Each line of the data holding "computer" should be found and copied.
*** LISTED ENTRIES
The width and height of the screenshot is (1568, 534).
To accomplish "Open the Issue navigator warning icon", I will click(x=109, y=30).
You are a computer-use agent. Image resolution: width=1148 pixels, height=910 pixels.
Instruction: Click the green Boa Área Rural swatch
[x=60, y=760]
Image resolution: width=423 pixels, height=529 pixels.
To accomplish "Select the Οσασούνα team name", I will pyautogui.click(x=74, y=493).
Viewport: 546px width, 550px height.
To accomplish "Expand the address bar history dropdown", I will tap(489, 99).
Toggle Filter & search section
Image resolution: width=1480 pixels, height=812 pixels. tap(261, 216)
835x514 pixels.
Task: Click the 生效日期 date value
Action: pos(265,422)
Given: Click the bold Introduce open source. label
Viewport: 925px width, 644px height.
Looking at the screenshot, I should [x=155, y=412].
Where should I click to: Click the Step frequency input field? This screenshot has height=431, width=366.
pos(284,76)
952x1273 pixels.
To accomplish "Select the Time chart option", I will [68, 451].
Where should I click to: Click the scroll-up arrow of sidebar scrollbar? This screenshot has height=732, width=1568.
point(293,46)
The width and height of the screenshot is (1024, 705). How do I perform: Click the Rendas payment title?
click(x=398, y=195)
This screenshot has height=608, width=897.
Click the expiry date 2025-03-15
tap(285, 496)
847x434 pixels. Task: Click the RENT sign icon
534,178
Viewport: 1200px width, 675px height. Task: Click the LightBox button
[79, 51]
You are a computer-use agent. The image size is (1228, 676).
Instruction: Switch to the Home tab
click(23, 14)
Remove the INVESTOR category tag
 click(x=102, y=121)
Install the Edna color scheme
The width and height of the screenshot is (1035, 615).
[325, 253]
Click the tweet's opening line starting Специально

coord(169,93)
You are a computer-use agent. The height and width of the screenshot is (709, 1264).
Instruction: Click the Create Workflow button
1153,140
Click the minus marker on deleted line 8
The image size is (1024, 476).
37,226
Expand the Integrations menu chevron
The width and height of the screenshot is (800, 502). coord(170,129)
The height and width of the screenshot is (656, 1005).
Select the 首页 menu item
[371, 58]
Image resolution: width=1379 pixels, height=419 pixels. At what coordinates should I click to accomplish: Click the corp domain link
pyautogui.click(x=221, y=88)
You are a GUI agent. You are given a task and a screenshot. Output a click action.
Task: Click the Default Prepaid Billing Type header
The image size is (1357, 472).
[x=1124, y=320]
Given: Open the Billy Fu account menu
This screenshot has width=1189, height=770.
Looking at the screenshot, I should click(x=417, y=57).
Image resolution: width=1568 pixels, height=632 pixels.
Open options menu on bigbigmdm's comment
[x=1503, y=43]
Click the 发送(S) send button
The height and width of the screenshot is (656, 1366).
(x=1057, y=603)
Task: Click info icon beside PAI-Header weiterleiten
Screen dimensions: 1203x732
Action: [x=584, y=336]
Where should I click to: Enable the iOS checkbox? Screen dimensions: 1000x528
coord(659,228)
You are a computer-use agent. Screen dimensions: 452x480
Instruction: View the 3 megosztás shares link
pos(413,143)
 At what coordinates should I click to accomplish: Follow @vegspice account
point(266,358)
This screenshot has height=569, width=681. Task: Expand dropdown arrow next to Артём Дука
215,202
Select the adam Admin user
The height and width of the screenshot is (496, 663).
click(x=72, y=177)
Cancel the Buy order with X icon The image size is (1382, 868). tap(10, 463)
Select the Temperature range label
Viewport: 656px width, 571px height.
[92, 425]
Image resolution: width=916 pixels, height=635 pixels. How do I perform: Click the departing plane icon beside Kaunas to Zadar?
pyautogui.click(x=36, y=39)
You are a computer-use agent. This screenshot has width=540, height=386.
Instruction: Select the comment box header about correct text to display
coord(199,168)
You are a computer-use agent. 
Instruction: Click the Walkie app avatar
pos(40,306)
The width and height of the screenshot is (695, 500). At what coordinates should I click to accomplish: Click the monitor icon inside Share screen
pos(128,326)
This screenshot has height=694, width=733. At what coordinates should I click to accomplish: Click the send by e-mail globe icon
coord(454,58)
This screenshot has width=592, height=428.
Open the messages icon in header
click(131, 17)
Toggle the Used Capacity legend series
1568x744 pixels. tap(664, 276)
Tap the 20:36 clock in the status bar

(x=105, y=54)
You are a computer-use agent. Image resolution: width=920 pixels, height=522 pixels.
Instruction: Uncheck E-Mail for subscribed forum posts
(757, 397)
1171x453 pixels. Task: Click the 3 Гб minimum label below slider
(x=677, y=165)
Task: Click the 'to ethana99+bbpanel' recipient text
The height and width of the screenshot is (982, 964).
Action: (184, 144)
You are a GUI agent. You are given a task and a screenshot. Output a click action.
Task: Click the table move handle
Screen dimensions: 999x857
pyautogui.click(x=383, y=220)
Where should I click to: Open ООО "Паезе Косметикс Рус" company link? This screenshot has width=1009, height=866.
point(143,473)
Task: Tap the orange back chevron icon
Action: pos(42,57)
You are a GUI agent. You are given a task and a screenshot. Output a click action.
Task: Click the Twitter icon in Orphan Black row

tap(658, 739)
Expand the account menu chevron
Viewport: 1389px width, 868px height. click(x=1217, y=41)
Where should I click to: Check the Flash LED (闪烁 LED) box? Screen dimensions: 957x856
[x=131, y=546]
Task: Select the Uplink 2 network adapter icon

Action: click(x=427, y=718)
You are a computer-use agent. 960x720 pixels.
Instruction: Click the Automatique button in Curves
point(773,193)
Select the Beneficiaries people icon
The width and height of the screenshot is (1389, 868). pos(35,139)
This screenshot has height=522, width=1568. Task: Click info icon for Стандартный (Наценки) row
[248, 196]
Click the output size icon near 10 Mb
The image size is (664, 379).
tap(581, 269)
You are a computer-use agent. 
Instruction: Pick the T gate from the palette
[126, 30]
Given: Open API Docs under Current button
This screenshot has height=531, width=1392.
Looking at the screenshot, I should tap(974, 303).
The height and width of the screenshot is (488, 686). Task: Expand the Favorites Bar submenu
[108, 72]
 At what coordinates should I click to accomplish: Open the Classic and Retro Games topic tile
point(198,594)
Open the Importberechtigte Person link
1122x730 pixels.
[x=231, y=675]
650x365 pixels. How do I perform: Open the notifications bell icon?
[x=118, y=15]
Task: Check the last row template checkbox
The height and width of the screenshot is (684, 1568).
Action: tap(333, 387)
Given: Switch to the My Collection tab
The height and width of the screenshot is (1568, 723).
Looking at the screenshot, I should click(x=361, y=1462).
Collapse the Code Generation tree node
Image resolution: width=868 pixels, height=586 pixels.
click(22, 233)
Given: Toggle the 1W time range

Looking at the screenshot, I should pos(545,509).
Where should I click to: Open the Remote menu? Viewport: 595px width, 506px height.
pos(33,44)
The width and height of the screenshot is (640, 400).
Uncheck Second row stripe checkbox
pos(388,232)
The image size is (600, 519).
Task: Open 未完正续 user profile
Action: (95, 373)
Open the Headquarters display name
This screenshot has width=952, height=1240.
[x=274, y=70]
******
OUTPUT ::
You are a computer-use agent. Image resolution: width=1148 pixels, height=910 pixels.
You are a computer-use agent. The image size is (1228, 676).
You are a computer-use agent. The height and width of the screenshot is (709, 1264).
You are a computer-use agent. Screen dimensions: 452x480
You are a computer-use agent. This screenshot has width=540, height=386.
You are a computer-use agent. 
You are a computer-use agent. Image resolution: width=920 pixels, height=522 pixels.
You are a computer-use agent. 960x720 pixels.
You are a computer-use agent. 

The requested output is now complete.